Continent Catheterizable Stomal Reservoirs

When continent catheterizable stomal reservoirs is desired, preoperative preparation and patient selection parallels that of their open counterparts. First and foremost, patients must be motivated and intact cognitively and physically, without restrictions imposed by neurologic injury or neurodegenerative disorders that would impair coordination necessary for clean intermittent catheterization.

Mitrofanoff Urinary Stoma

Many of the reports of appendicovesicostomy urinary diversion are found in the pediatric population, and are comprised largely of lap-assisted procedures affording initial appendiceal and cecal mobilization, followed by lower abdominal incisions for urinary reconstruction. Jordan and Winslow, who performed the procedure in a 15-year-old girl with bilateral ectopic ureteroceles and an obliterated bladder neck, described laparoscopic appendicovesicostomy in 1993. Open assistance was required to fashion the appendiconeocystostomy. Van Savage and Slaughenhoupt later described a similar lap-assisted approach to appendicovesicostomy in three obese women, with laparoscopic mobilization of the appendix and right colon, and a Pfannensteil incision for construction of the urinary diversion. Hedican et al. described the use of laparoscopy in eight patients (mean age, 13.4 years) requiring either an ileal or appendiceal Mitrofanoff, with or without an antegrade continent enema in eight patients with neurogenic bladder and bowel. A lower abdominal incision was used for part of the reconstructive procedure. Cadeddu and Docimo reported a similar series of 11 pediatric patients with neurogenic bladder and bowel in 1999, where laparoscopic-assisted approach was again utilized. A continent urinary diversion was created in seven of these patients through a Pfannenstiel or low mid-line incision, including appendiceal, tapered ileal, or sigmoid Mitrofanoff urinary stoma positioned at the umbilicus.

The first two completely intracorporeal case reports of laparoscopic appendi-covesicostomy were reported almost simultaneously. In April 2004, Pedraza et al. reported their success with the DaVinci robotic system, with a four-port transperitoneal approach. Although total operative time was six hours, the anastomosis took 25 minutes. The patient was discharged on postoperative day 4. One month later, Casale and colleagues reported the feasibility of pure laparoscopic appendicovesicostomy. The case involved a four-year old girl with the VATER malformation and associated neurogenic bladder. A four-port transperitoneal approach was also used; total operative time was 198 minutes, and the patient was discharged home on the third postoperative day.
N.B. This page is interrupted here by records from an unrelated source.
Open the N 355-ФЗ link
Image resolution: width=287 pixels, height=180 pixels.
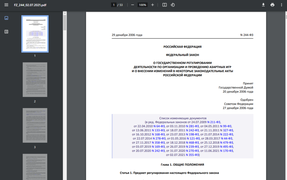click(x=192, y=155)
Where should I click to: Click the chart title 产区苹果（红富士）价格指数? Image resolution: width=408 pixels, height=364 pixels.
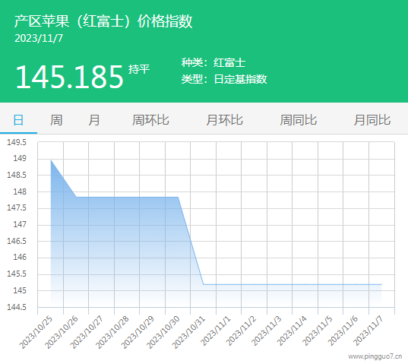[103, 21]
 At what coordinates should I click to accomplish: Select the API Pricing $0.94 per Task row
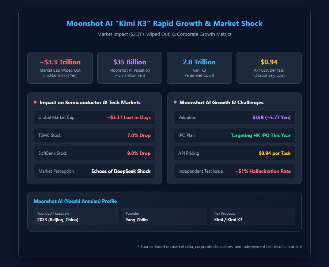click(234, 153)
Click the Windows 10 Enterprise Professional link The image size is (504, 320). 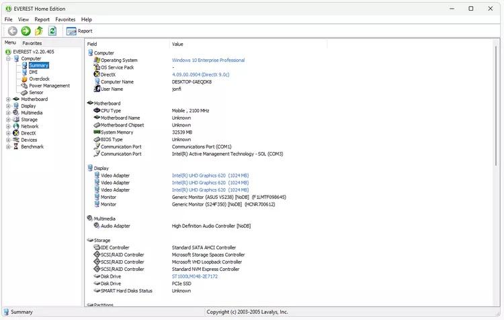pos(208,61)
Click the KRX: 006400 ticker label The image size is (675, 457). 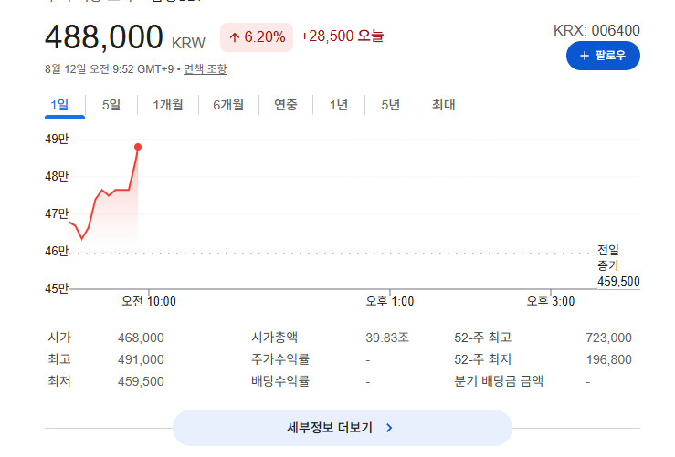(x=596, y=30)
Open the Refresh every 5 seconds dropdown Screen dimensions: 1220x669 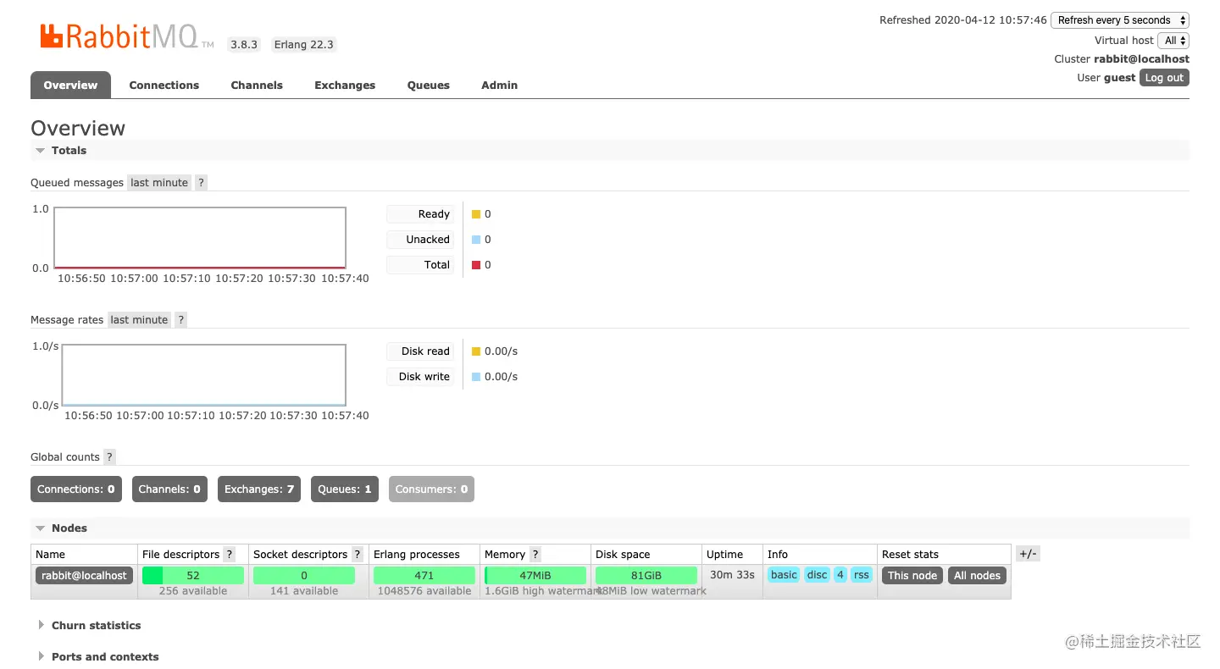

There is little doubt, considering the technical feasibility of a wide range of techniques that have been demonstrated, that the laparoscopic or open-assisted approach will be extended to the many variations of cutaneous continent urinary diversions not mentioned herein.

The debate between pure laparoscopy and open assistance continues.

Other Procedures

Pomel and Castaigne recently reported laparoscopic hand-assisted Miami pouch in a 45-year-old woman following anterior pelvic exenteration. The initial cervical cancer invaded into the bladder. The patient underwent combined chemotherapy and radiation, resulting in total incontinence secondary to a vesicovaginal fistula, with residual local disease. A five-port transperitoneal approach was used, and following anterior pelvic exenteration the right colon, terminal ileum, and cecum were mobilized laparoscopically. The Miami pouch was created though a 4-cm mini laparotomy incision. The ileal conduit portion was sutured to the umbilicus. Total operative time was six hours.

Gill and coworkers reported a laparoscopic radical cystectomy and Indiana pouch urinary diversion with a continent, catheterizable stoma. Orthotopic neoblad-der was not advised due to prostatic urethral tumor involvement. The pouch was created extracorporeally by exteriorizing the ileocecal segment through a 2-3 cm extension of a right pararectus port incision. In contrast to open-assisted techniques for ileal conduit urinary diversions in which the ureters are commonly delivered through the incision with the bowel segment to perform the anastomosis, the pouch was reintroduced into the abdomen and subsequent ureteroileal anastomoses were performed intracorporeally. The continent stoma was created at the umbilicus. Total operative time was seven hours with 300 mL blood, and the patient was discharged after six days.

There is little doubt, considering the technical feasibility of a wide range of techniques that have been demonstrated, that the laparoscopic or open-assisted approach will be extended to the many variations of cutaneous continent urinary diversions not mentioned herein.